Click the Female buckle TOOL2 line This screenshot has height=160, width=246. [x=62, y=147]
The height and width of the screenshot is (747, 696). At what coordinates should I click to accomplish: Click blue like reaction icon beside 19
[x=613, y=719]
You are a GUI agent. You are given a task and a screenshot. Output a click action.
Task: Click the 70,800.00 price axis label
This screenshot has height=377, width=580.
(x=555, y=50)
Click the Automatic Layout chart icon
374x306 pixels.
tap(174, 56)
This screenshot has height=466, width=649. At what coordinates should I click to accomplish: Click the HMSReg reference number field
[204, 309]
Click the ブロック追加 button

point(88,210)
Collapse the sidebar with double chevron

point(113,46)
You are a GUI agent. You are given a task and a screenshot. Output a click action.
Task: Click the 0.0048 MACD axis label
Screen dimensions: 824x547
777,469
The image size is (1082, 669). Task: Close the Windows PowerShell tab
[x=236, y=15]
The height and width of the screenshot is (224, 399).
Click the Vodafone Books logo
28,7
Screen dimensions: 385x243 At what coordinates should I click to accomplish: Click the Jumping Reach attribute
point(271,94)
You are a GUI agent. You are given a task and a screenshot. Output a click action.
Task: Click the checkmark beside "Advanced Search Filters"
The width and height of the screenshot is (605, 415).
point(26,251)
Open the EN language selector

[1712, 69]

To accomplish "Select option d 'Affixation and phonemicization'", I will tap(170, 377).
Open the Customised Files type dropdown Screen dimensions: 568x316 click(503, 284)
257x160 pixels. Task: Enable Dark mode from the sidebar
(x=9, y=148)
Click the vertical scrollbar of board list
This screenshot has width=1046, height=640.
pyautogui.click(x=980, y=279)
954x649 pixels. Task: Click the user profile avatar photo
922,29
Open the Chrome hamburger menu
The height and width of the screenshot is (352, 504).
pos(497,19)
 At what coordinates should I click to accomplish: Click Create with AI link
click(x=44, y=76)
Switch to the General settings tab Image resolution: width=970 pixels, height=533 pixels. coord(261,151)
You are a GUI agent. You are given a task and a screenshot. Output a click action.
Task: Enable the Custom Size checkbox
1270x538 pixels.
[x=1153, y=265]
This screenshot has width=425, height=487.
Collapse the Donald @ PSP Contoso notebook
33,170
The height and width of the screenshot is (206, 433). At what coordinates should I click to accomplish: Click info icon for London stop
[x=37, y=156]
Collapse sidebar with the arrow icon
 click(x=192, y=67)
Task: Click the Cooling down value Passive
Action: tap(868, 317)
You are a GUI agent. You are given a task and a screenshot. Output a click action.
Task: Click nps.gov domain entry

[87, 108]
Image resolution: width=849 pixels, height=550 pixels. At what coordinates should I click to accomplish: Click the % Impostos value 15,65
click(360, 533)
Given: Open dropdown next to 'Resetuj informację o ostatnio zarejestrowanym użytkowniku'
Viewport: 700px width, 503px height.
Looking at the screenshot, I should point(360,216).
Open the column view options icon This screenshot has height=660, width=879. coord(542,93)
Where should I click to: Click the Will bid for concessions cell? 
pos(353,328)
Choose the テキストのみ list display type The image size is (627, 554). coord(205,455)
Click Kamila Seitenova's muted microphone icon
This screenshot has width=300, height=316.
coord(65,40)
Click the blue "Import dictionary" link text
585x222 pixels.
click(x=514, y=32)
——
* **DIRECTIONS FOR THIS TASK**: Starting with the line that contains "Where should I", copy each line through the end of the data exactly, and leave out all earlier lines.

* **WRITTEN SOLUTION**:
Where should I click to: Click the Will bid for concessions cell? 
pos(353,328)
Choose the テキストのみ list display type The image size is (627, 554). coord(205,455)
Click Kamila Seitenova's muted microphone icon
This screenshot has width=300, height=316.
coord(65,40)
Click the blue "Import dictionary" link text
585x222 pixels.
click(x=514, y=32)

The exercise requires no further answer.